* SUPPLIED DATA:
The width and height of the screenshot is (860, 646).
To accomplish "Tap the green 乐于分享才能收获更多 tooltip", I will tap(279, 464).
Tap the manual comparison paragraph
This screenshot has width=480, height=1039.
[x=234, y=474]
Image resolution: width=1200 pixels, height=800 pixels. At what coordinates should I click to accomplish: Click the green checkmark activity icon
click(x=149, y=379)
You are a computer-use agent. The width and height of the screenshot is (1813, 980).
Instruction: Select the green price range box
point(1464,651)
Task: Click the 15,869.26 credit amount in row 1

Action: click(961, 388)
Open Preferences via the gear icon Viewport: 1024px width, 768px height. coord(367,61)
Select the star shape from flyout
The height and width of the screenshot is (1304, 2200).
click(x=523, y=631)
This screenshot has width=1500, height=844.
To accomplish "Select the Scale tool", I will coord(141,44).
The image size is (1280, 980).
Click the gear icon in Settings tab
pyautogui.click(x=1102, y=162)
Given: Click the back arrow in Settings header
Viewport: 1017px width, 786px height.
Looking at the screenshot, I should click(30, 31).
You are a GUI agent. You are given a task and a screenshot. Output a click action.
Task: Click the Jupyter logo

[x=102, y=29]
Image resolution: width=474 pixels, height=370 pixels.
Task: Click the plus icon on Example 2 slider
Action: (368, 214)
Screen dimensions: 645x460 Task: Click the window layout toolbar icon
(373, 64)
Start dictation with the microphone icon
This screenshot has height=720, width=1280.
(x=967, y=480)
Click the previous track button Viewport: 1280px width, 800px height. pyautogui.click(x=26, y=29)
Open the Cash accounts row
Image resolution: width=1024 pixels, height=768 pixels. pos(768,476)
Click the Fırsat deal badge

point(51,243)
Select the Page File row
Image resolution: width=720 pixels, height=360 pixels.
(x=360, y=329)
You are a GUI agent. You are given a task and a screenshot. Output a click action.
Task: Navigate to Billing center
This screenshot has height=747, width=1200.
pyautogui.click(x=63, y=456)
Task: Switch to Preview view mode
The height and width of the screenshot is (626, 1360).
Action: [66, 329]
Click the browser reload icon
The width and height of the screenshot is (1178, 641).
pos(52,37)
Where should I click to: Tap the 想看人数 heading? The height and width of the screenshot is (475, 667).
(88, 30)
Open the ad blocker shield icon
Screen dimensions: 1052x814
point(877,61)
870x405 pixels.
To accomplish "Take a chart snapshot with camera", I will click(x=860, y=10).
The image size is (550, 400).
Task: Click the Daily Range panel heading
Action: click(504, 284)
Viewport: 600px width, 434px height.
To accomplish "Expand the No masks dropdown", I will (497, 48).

* WHAT YOU NEED TO DO:
The required answer is the line with "Click the previous" plus every line after it to the end of the entries above, transcribed exactly.

* PROBLEM SOLUTION:
Click the previous track button Viewport: 1280px width, 800px height. pyautogui.click(x=26, y=29)
Open the Cash accounts row
Image resolution: width=1024 pixels, height=768 pixels. pos(768,476)
Click the Fırsat deal badge

point(51,243)
Select the Page File row
Image resolution: width=720 pixels, height=360 pixels.
(x=360, y=329)
You are a GUI agent. You are given a task and a screenshot. Output a click action.
Task: Navigate to Billing center
This screenshot has height=747, width=1200.
pyautogui.click(x=63, y=456)
Task: Switch to Preview view mode
The height and width of the screenshot is (626, 1360).
Action: [66, 329]
Click the browser reload icon
The width and height of the screenshot is (1178, 641).
pos(52,37)
Where should I click to: Tap the 想看人数 heading? The height and width of the screenshot is (475, 667).
(88, 30)
Open the ad blocker shield icon
Screen dimensions: 1052x814
point(877,61)
870x405 pixels.
To accomplish "Take a chart snapshot with camera", I will click(x=860, y=10).
The image size is (550, 400).
Task: Click the Daily Range panel heading
Action: click(504, 284)
Viewport: 600px width, 434px height.
To accomplish "Expand the No masks dropdown", I will (497, 48).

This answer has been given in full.